Adam Chilton, Peter Joy, Kyle Rozema, and James Thomas wrote an excellent, meticulous new paper entitled “Improving the Signal Quality of Notes”. The central claim is that some law professors are better graders than others, with a better grader being defined as one whose grades correlate more with the law student’s final GPA. As a result, some top students are unfortunate to have their records tarnished by a professor whose grades are relatively haphazard. You then miss opportunities like legal examination and court clerks, which are granted relatively early based on a small portion of the student’s legal portfolio. The authors then consider various possible remedies for noisy signals, such as: B. dropping bad assessors from the 1L curriculum and adding more gradations to the grading levels.
A preliminary question might be whether law schools really want to improve the signal quality of their grades. It can be fair to say that legal professionals probably don’t care that much. For every student denied a traineeship in a pure meritocracy is another student who falls in love with one. It seems doubtful that a law school that has implemented a better grading system will be more attractive to applicants. Aren’t students drawn to the lax grading systems at places like Yale Law School?
However, there is an argument that they should at least take care of their strongest students. After all, judges and top law firms have repeated relationships with law school and may hire students year after year. If they have a great experience, they are more likely to come back and hire more students. If a student has a job and is not performing well, the employer is less likely to hire students in later years. The stronger the signal, the more employers can rely on. A strong signal is therefore important for employers willing to hire only the best students in a school.
As you move down in the class, the importance of a strong signal to a school can diminish. Some employers may be very happy to hire an average or slightly below average to slightly above average student in a school. While employers may appreciate being able to weed out the worst students in the school, they may also be content with the degree alone, which serves as a form of certification that a student meets the school’s standards. That doesn’t mean the grades are irrelevant, but as the old joke suggests, a school could reasonably conclude that it has a greater interest in pinpointing the best graduate than the worst. The desire to avoid looking particularly bad can explain both the rate of inflation and an opaque rating system like that of the University of Chicago Law School. Employers who have to award the best students can, but many employers can simply look forward to hiring a graduate from this school without worrying about whether a GPA of 175 is a good thing.

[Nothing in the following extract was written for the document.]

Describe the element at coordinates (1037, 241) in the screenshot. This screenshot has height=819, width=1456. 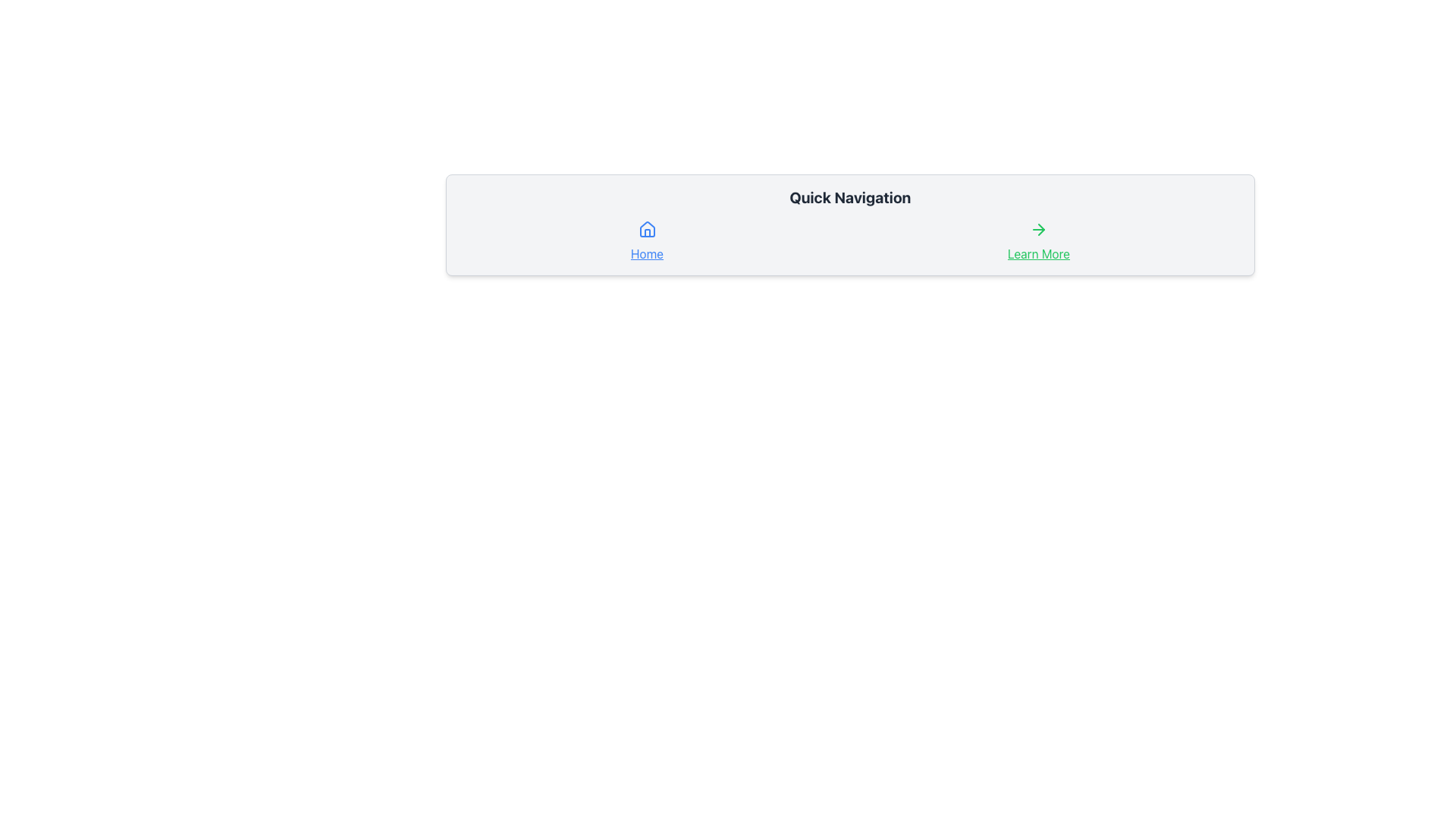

Still, law schools want to reward at least their best students, and that requires multiple grades and good school leavers. The authors base their analyzes on data from a top 20 law school over four decades. (It quickly became clear to me which law school you are describing, but because they seem to have a certain degree of privacy for the school, I won’t name it.) Your data shows that the grades in the first year are always pretty good though still imperfect predictor of final performance, with 68% of those in the upper quartile staying there after the first year after graduation. They show that with more semesters the “proportion of missing students among the first 1 percent” – ie those who fill in the 99th percentile but are not there earlier – drops from 40% after two semesters to 22% after four semesters .
Overall, 1L grades are pretty meaningful, with the mean correlation between grades in a classroom and the student’s ultimate performance is 0.66. However, this number hides a great deal of variability among professors. For example, the following diagram shows the predictive value of seven different professors. Each X refers to a time the professor was teaching the class, and each O indicates the professor’s average correlation in the classroom. It is noticeable that there is a certain degree of variability even for an individual professor. Perhaps some exams work better than others. What is even more noticeable, however, is that some students are better than others.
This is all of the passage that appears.